In the Review Papers section, we would like to invite you to read an extremely interesting paper authored by experienced endocrinologists from Ohio University, USA. The paper provides a review of the current state of knowledge on disulphide bonds in the structure of growth hormone, as they affect the biological activity of GH both in healthy individuals and in patients with GH1 gene mutations.
The Case report in this issue has been authored by doctors from a diabetes facility in Silesia. The authors describe three women from the same family with the diagnosis of Dunnigan-type familial partial lipodystrophy, a very rare condition in clinical practice. The paper also has an extremely educational value, as it provides a detailed discussion of the aetiology, pathogenesis, clinical course, diagnostic evaluation and management.

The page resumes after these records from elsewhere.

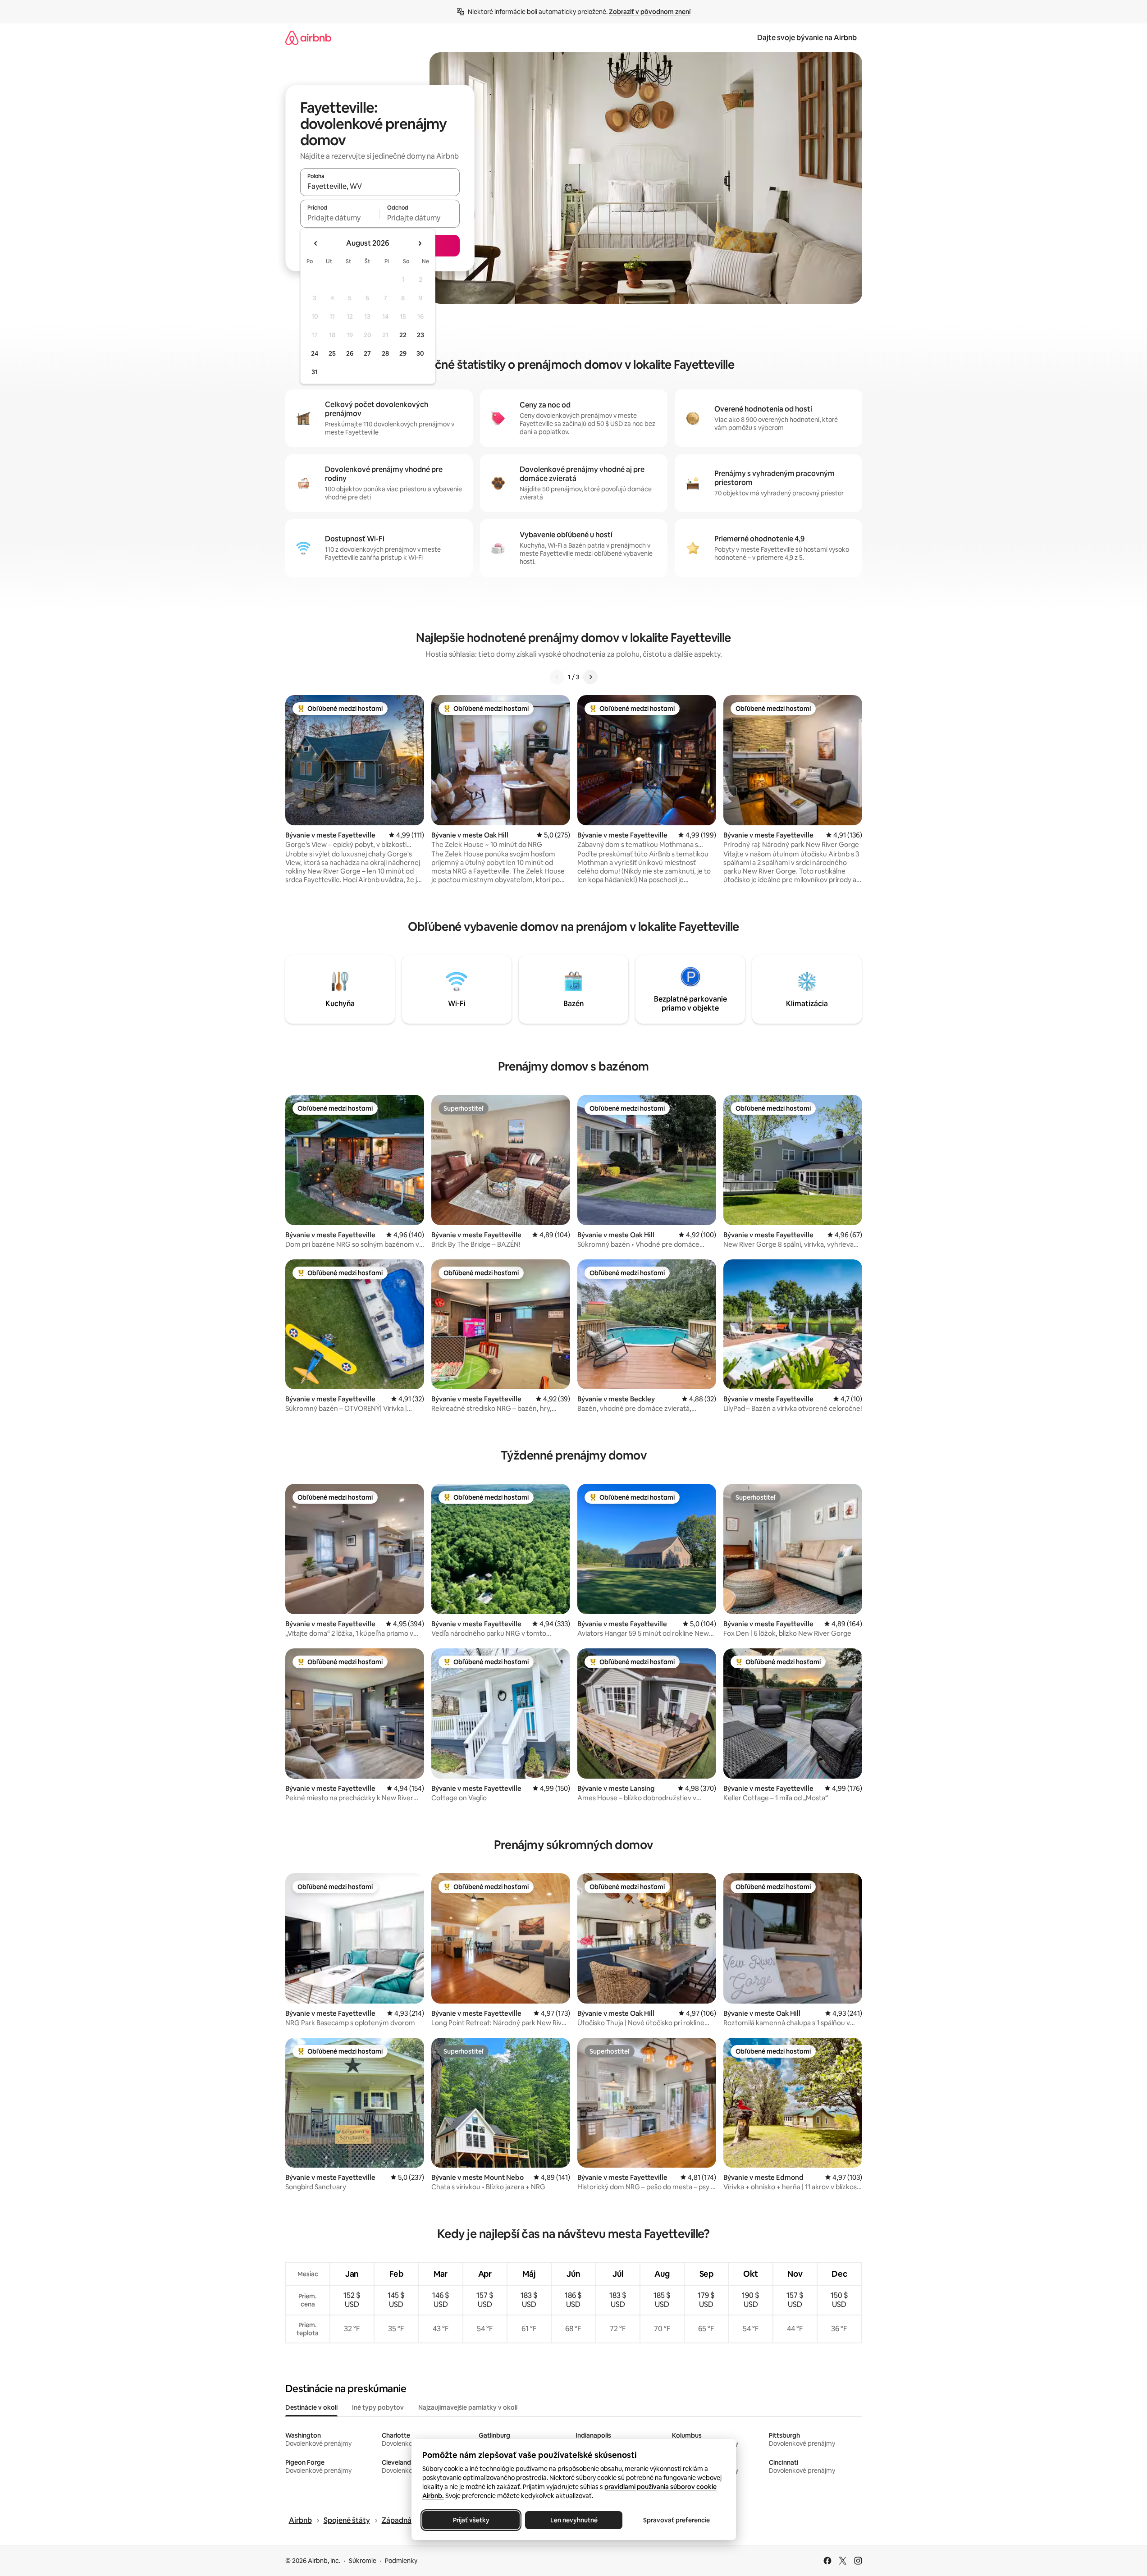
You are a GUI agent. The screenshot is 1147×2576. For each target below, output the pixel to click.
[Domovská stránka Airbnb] (308, 37)
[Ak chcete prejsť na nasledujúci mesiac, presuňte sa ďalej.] (419, 243)
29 (403, 353)
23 (420, 335)
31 (314, 372)
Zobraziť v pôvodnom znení (649, 12)
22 (403, 335)
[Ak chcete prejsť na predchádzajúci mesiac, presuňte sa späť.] (316, 243)
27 (367, 353)
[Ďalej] (590, 677)
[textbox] (340, 217)
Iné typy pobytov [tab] (378, 2407)
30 (420, 353)
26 (349, 353)
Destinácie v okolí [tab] (311, 2407)
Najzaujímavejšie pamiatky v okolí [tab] (467, 2407)
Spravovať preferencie (676, 2520)
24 (314, 353)
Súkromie (362, 2561)
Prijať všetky (470, 2520)
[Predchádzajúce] (557, 677)
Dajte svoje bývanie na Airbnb (807, 37)
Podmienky (401, 2561)
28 (385, 353)
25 (332, 353)
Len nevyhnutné (573, 2520)
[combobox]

The Postgraduate education section contains two papers. The first one, authored by our colleagues from Warsaw, is a comprehensive discussion of the clinical aspects of primary aldosteronism with a particular focus on the recent developments in the diagnosis and treatment of this condition. The second paper, of multicentre and multinational authorship, presents the current guidelines on vitamin D supplementation for Eastern European countries. The authors recommend using specific doses of vitamin D both in the healthy population and in the groups at high risk of vitamin D deficits.
We hope that you will find this issue of the Journal scientifically stimulating and useful for your clinical practice.